IEG is D. C. Sircar's Indian Epigraphical Glossary (1966) — a specialist glossary of the technical terms (administrative, fiscal, legal, social) that occur in Indian inscriptions, each defined and tied to the epigraphical corpus it comes from. Glosses are in English.

At a glance

CodeIEG (source in csl-orig/v02/ieg; no separate repo)
Full titleIndian Epigraphical Glossary
AuthorD. C. Sircar
Year / size1966 · ~580 pages
TypeGlossary of epigraphical terms (Sanskrit/Prakrit → English)
Sourcecsl-orig/v02/ieg/
OpenBasic · List · Advanced · Mobile
DataDownloads
csl-docieg.rst

When to use it

Reach for IEG when reading inscriptions and you meet an administrative, fiscal, or legal term that a literary dictionary won't gloss in its technical sense.
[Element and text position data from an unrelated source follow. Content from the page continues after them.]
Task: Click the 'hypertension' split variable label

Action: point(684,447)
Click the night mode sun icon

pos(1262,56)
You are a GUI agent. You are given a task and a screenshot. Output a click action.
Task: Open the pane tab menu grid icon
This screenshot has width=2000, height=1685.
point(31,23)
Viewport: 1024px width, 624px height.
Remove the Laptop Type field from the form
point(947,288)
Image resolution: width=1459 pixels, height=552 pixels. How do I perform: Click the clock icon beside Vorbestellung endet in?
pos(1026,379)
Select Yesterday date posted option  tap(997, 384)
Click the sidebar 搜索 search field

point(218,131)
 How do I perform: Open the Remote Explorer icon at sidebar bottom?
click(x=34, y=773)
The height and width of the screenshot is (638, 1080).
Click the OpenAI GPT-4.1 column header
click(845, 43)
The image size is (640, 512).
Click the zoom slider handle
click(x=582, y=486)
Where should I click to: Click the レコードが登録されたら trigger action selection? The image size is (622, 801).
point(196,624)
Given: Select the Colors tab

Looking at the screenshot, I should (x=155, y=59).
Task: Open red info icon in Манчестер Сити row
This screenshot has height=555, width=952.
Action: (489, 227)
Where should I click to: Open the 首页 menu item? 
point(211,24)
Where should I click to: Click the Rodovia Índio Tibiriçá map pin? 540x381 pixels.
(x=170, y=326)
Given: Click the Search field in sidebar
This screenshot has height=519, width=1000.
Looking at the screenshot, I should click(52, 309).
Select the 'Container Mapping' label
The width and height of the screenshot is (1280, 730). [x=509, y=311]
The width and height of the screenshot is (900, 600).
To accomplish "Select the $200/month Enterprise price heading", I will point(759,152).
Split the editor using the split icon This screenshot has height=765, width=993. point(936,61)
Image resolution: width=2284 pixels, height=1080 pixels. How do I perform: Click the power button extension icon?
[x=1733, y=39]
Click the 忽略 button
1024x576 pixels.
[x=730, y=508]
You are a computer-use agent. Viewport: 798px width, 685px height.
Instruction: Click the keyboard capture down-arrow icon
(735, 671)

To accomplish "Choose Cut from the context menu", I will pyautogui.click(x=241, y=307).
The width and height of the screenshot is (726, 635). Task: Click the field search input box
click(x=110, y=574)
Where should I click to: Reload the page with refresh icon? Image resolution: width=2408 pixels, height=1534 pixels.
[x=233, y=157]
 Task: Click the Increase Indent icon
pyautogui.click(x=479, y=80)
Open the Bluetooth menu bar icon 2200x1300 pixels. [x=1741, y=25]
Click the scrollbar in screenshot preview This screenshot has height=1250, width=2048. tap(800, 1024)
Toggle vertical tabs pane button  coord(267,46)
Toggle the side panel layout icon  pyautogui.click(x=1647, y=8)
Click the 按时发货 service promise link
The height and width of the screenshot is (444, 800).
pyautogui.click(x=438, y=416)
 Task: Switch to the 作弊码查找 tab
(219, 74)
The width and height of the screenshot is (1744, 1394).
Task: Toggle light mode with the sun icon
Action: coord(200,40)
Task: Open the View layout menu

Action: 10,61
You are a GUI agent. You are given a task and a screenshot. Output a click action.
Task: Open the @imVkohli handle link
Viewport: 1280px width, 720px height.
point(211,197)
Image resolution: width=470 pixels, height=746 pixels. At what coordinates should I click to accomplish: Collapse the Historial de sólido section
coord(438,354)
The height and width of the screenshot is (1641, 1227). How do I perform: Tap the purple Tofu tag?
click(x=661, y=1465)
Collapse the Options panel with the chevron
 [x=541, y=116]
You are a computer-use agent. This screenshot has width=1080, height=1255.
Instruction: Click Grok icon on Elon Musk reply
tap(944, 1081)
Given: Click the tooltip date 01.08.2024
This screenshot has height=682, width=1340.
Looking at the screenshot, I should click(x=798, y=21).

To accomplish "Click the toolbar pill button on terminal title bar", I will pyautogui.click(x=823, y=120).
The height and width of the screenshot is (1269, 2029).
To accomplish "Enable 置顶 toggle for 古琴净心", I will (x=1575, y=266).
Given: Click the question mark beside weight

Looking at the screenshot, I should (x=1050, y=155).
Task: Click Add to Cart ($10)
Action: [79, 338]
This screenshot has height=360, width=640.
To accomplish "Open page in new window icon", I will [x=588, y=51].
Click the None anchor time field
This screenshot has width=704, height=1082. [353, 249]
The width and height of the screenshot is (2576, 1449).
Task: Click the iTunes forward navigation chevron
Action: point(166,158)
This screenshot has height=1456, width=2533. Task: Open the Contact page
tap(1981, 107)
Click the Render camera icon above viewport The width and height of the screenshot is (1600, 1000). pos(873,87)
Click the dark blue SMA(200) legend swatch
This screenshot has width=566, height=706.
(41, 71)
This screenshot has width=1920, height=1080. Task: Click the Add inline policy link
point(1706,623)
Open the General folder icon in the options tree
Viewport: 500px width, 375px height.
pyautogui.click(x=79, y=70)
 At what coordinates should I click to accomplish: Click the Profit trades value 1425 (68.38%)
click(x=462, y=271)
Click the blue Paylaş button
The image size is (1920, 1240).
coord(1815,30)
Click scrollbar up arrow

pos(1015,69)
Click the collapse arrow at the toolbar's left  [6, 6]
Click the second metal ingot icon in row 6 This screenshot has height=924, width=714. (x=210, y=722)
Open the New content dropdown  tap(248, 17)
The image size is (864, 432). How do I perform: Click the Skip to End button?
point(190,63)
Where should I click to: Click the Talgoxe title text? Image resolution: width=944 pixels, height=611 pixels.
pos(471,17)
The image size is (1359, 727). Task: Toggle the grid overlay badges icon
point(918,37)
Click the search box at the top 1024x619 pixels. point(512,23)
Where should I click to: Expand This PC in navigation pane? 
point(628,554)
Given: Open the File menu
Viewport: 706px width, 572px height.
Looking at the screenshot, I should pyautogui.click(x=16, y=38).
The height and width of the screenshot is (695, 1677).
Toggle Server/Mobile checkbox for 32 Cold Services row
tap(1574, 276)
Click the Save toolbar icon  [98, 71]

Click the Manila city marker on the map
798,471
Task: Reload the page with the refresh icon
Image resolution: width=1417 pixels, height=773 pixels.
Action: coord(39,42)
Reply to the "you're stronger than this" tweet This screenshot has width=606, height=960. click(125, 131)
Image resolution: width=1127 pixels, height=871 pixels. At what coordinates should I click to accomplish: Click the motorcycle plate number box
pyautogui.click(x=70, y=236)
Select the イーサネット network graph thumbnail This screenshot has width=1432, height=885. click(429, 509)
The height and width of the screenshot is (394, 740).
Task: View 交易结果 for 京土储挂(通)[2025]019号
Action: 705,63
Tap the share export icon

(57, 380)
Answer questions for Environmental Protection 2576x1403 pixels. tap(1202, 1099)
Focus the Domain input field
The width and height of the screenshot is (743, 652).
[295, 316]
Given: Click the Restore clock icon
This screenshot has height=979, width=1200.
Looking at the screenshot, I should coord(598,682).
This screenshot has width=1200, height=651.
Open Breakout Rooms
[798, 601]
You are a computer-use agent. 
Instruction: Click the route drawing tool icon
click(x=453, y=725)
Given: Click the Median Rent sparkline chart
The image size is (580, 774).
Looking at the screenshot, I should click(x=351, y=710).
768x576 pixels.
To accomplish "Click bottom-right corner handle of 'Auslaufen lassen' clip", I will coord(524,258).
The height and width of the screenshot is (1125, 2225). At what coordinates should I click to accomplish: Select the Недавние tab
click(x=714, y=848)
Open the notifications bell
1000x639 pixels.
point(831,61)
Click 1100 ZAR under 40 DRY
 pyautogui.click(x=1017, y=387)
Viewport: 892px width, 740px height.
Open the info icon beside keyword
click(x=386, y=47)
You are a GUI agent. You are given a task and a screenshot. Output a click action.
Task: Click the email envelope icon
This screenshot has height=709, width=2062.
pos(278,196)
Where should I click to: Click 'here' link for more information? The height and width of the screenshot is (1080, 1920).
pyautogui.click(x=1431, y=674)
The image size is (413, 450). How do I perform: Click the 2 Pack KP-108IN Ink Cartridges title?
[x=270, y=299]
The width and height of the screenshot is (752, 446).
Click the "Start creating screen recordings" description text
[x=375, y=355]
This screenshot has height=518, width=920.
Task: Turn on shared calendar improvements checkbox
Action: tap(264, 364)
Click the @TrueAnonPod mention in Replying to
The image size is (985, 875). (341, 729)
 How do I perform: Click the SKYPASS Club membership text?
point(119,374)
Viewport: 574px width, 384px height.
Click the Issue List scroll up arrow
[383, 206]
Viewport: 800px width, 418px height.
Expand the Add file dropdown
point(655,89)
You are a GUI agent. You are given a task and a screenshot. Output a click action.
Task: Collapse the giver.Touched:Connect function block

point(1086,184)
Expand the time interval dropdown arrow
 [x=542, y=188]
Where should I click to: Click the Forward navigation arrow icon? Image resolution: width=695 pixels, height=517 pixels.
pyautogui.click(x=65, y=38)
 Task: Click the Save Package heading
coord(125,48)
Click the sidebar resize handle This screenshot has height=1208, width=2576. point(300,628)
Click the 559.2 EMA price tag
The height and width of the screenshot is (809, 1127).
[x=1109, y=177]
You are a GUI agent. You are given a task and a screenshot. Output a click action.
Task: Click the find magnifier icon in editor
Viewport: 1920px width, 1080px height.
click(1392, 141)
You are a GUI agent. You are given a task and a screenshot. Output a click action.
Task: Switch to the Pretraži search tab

For general meanings use Monier-Williams (MW).

Reading an entry

Each entry is a term (<k1>) with the inscription corpus it occurs in and an English gloss. The first entry (csl-orig/v02/ieg/ieg.txt):

<L>1<pc>001<k1>AbADa<k2>AbADa
{%ābādha%}¦ (CII 1), illness.
In the sourceMeaning
{%ābādha%}the term (search key <k1> is SLP1)
(CII 1)the source — Corpus Inscriptionum Indicarum, vol. 1
illnessthe English gloss

See Data Formats for the markup reference.

What makes it distinctive

  • Built for inscriptions. Administrative/technical senses, keyed to the epigraphical corpus.
  • The standard reference for epigraphical terminology (Sircar).